If she was Peter's friend, that would be understandable, because it seemed that Peter was the anchor that kept all his friends on the ground, but this was Matt, the guy who was extremely humble and he would fine and happy if he lived his life in oblivion, and Audrey Hanson still cared. The telepath sat across her, his hands entwined together on the table as the two of them, Audrey and the young man introduced as the striving detective from Quebec Anthony, were briefed in a short matter of time with the facts that Matt already knew full well and were spinning his head with.

Peter was hovering over him, cursing and hovering, muttering, "Great. Suits that know us."

"Pete, just shut it," Matt snapped at him.

Matt was never aggressive to Peter, never even shown an ounce of anger to the man that his wife considered a son, a part of their tightly-knitted family but Matt certainly had his reasons for this occasion. For days, both of them had been hurdled into this world where everyone knew Peter, everyone loved Peter, and Matt had been happy. That was, until he realized that Peter was shooting down everyone that was presented to him, while he himself would've gladly embraced the chance for his past.

"We were hunting down Sylar before you fled cross country to New York City, the man who ended up killing you," Audrey said, glaring Sylar down.

"No need to hold a grudge, Agent Hanson, I'm a changed man," the watchmaker said, calmly. "Look around, a serial killer wouldn't possibly hold himself in an environment like this, i would've bolted and ran, but, see, I'm still here."

"Prove it," the blonde detective spat at him.

"Isn't there enough evidence to support me? I have a girlfriend who's an immortal healer and two kids, three and well, do you think the old me would've stayed? Nah, I would've just killed Claire and left the kids alone," Sylar said, leaning in his seat.

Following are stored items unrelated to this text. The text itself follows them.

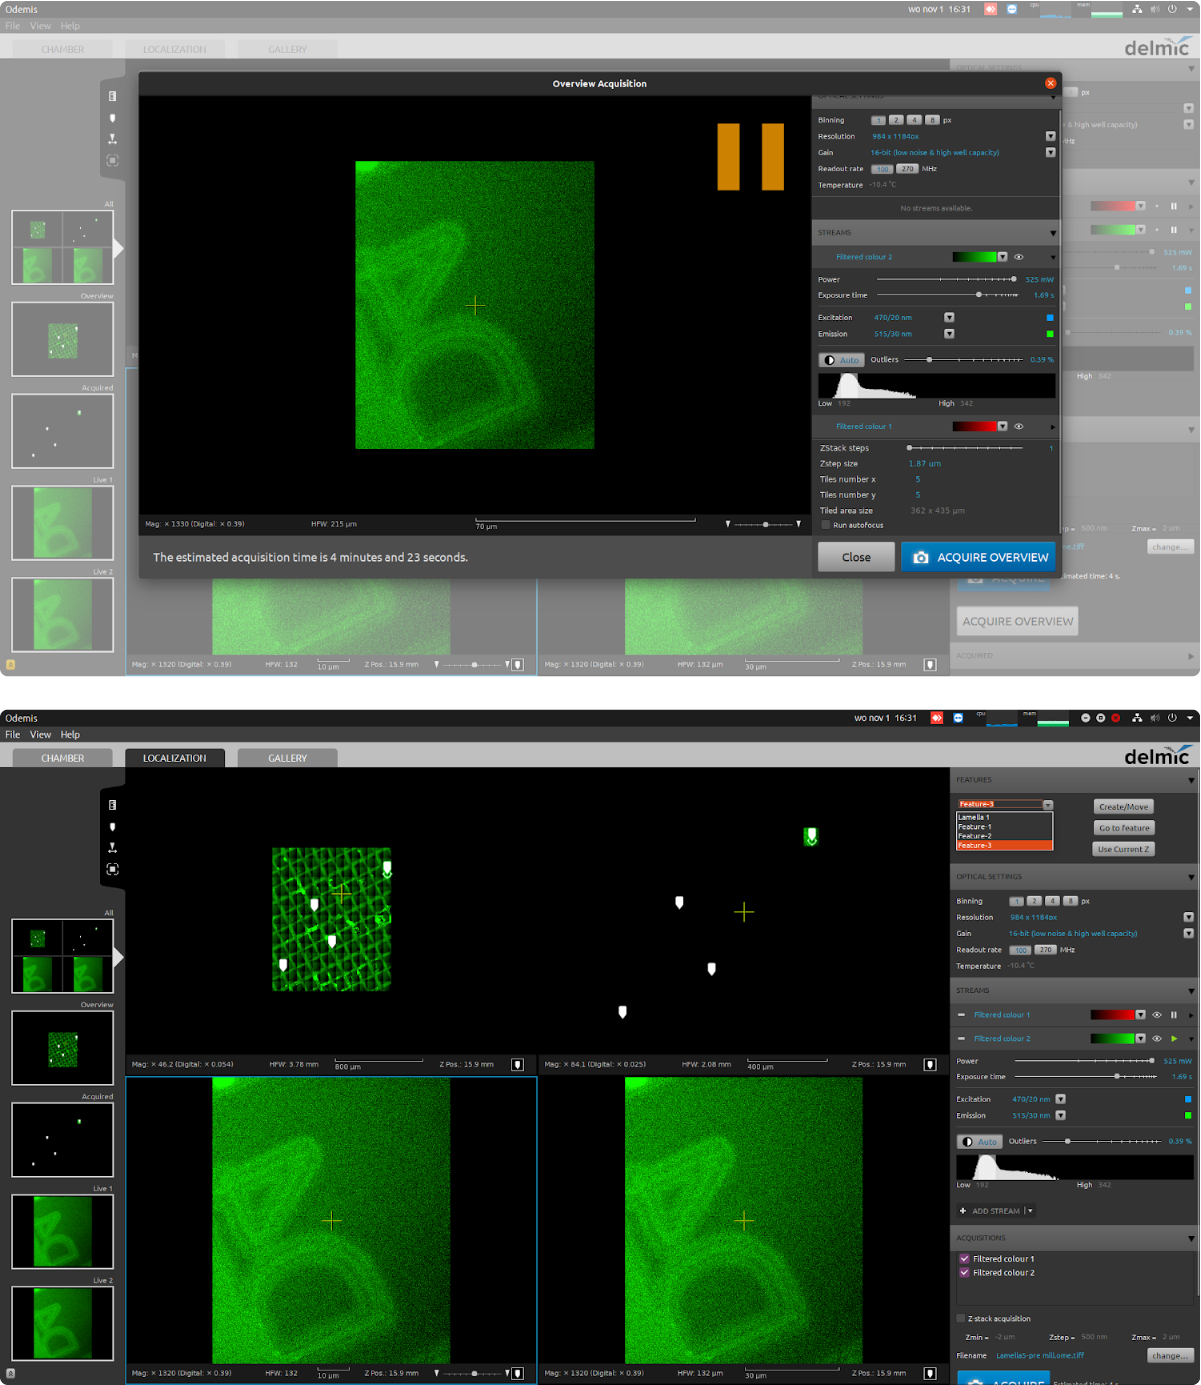Collapse the ACQUISITIONS panel header arrow
Screen dimensions: 1201x1385
pos(1190,1237)
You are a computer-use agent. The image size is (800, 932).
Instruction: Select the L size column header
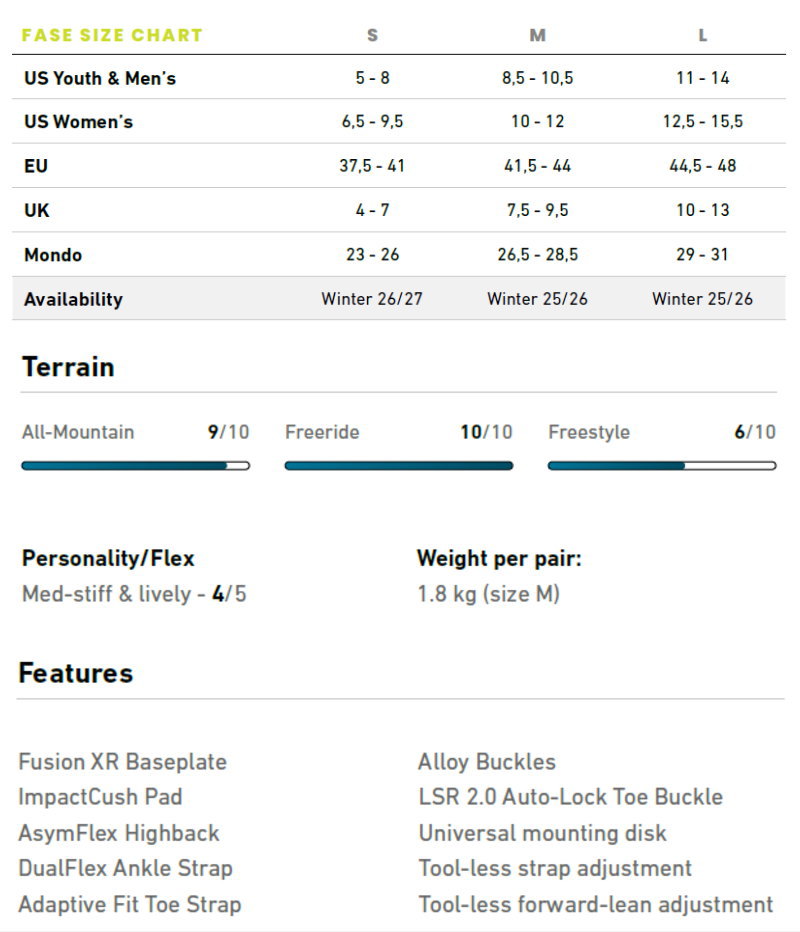703,35
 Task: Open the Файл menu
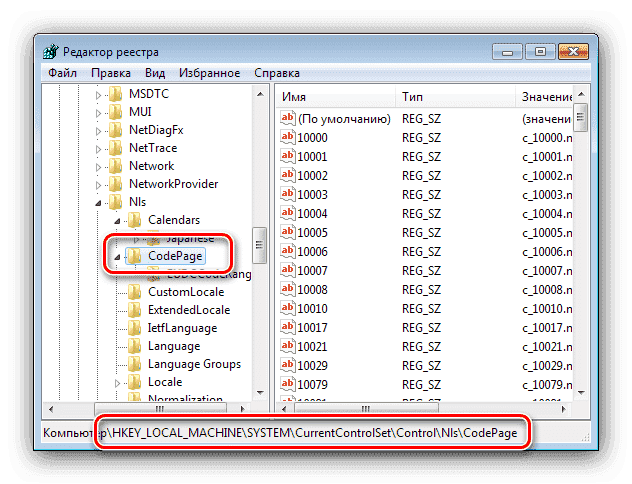(62, 73)
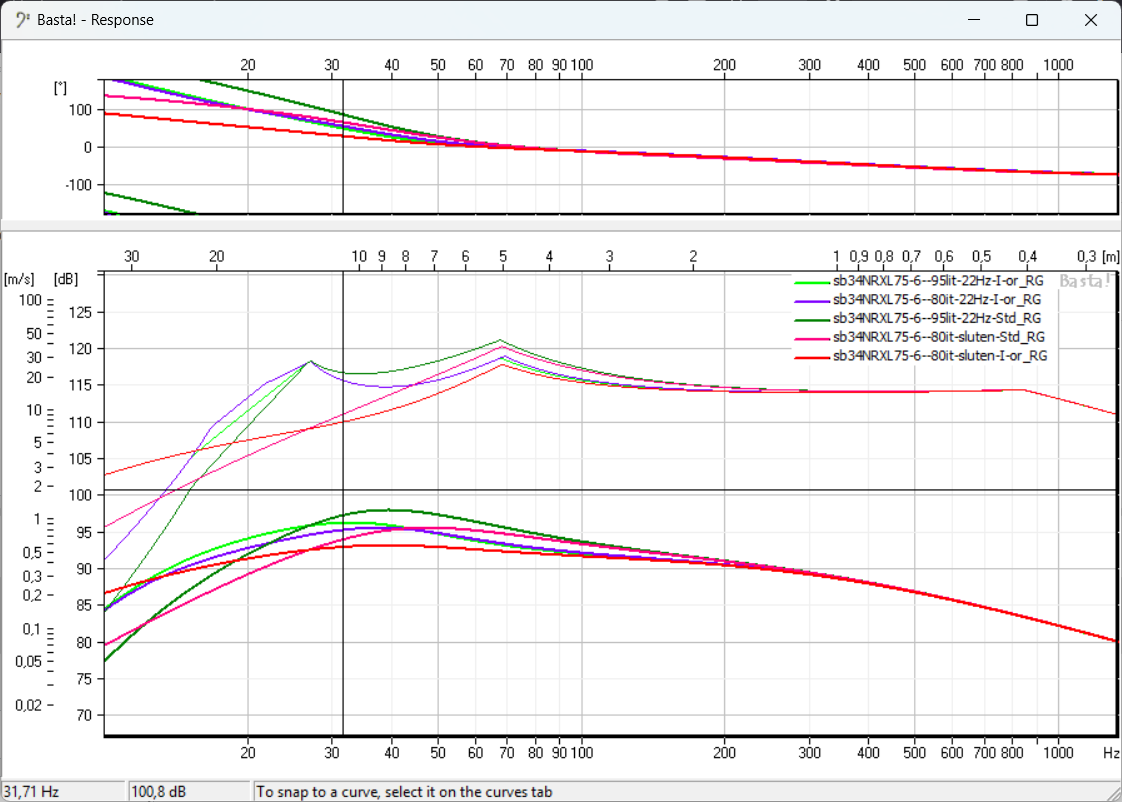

For a man who had been convicted of dozens of crimes spanning the states, he was oddly calm, perhaps he knew that no matter what, even if they caught up with him, they wouldn't catch him and put him away. Four years of retribution might not seem like repayment of a year of serial killings for the cops, but it was enough for Sylar.

"You said you wanted to see me, why's that?" Sylar asked.

"Well, we were actually looking for Alice, but she showed up dead on the database and you're her last living kin, which it seems is also a lie," Anthony looked at the two siblings who were presumed dead by the world.

Alice, seeing the confused looks on her comrades, explained, "When Lincoln adopted me, any trace of me was wiped out, I was dead. He wanted to protect me." She then looked at Anthony and asked, "Why were you looking for me?"

"This," Anthony pulled out something from his brown suit, a key, shining with rusted bronze of the years.

Alice took it from his hands, and felt it in her palms. Something triggered inside her, for this was the last evidence her mother had left her, from 21 years of abandonment, her mother gave her a key. She didn't know whether she should be flattered or insulted by the gesture from her mother's grave. The jumper twirled it through her fingers, getting used to the feel of it, wondering what door it opened.

"Can I see that?" Sylar asked her, breaking her out of her silence.

She nodded solemnly and watched as her brother inspected the key closer, peering his brown eyes to it, like a scientist might to a microscopic object. He took out his phone, and, with the camera built in it, he snapped pictures of the key from every angle.

"Why'd you do that?" Alice asked.

"To send to our resident boy genius," Sylar smiled and sent the pictures directly to Micah Sanders' phone.

Not two minutes later, the computer in Sylar and Claire's living beeped on, its screen glowing with information. Claire quickly sat down on the swivel chair and opened an email by Micah.

"The key is from the National Bank. It was hard to differentiate where from, but I found that it's from the New York branch," the regenerator read aloud.

"That's an hour from here," Alice said, looking down at the key in her hands.

"So what are you gonna do about it?" Peter stood in front of her. "Are you gonna go?"

"Yeah," Alice said, slowly, looking up to her comrades. "But I'm not going alone. You and Matt are going with me."

This went against Peter's wishes but he knew he couldn't say no, because Alice just lost her mother and, no matter how much of an asshole he was, he should go. Besides no one knew just how fragile the situation was, and one soft pull on the thread could set Alice off. Matt, on the other hand, just nodded.

"Fine," Peter sighed. Alice tucked in the key inside her jeans pocket and put both of her hands on the men, ready to teleport. Before they disappeared, she could hear a chuckling Peter say, "Beam us up, Scotty."


The bank, from the outside, was a beauty. A looming building, of shining mirrors, of painted walls of cerulean and white, with trees and trees decorating the atmosphere outside, it was the friendly neighborhood bank. Men and women in suits came in and out of the building, while civilians did the same through the sliding doors.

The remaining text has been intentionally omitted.